The transaction this image should be used for will be inferred from the client_token used.
With the exception of selfie photos for templates with "Selfie With Liveness" enabled, the endpoint expects the images property to contain a single-element array whose element which represents an image of a particular subject, e.g. the front of the ID document. The image_subject expected by the first call to this endpoint for a particular transaction depends on the verifications you have enabled for a template. Unless you only have the "Barcode scan" verification enabled, the first call to this endpoint for a transaction must include a single element in images with the image_subject set to "document_front". That element should contain data for an image for the front of an ID document.
Selfie with Liveness mode requires that a "selfie_front", "selfie_left" and "selfie_right" be uploaded together in order to correctly process and will return an error if the incorrect number of types of images is submitted.
The next_step returned will indicate what calls, if any, are expected next. The next_step will be "upload_document_front" if the image was low quality and the end user should be prompted to take another photo of the front of the ID document and that photo should be uploaded. The next_step will be "upload_document_back" if the next image the API expects is a back, meaning another call with an image_subject of "document_back" is expected. Subsequently, if another attempt at taking and uploading a photo of the back of the ID is expected, a next_step of "upload_document_back" will be returned. A next_step of "done" will be returned when no more images are required. A first_step property is returned in the response from a call to the POST /v0/transactions "create transaction" endpoint for API-only transactions. That first_step value can be used to determine the first action to be taken for a transaction.
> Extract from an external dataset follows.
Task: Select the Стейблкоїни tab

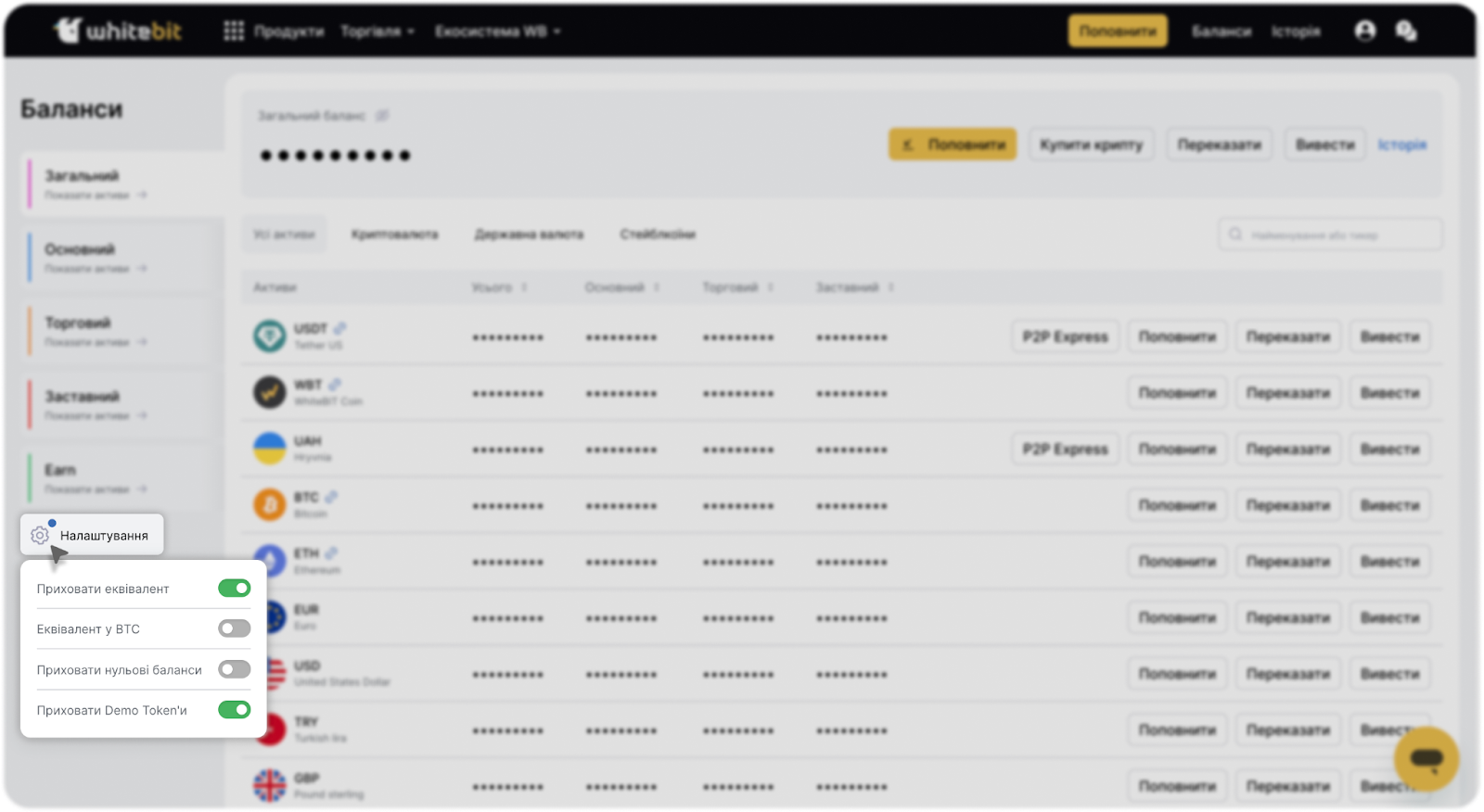Action: pos(658,235)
Note that we do not require a back image for all IDs. In particular Passport uploads do not require a back as only the photo page of the passport is used. In some circumstances if the id_type is not known at transaction creation time and a passport is uploaded, we may erroneously ask for a document_back. In these situations, submitting the Passport document image as submitted for document_front will allow the transaction to proceed.
Special types of verification such as barcode only accept a "document_barcode" image and will either return a next step of "done", or will fallback to requesting a "document_front" and will do a full Photo ID verification if the barcode scan isn't successful. Following the Photo ID upload guide to upload "document_front" and then "document_back" will allow completing the verification. If no Photo IDs are available, abandoning the transaction is sufficient since it is not completable.
The total size of the request body may not exceed 10 MiB, and the total size of any image must not exceed 10MiB or 10,000 pixels in either direction.
Photos of military IDs or Social Security cards should not be uploaded. Callers should make sure to handle cases where "unsupported_id_type" is in the list of issues returned, which indicates Berbix detected an ID type that we cannot accept.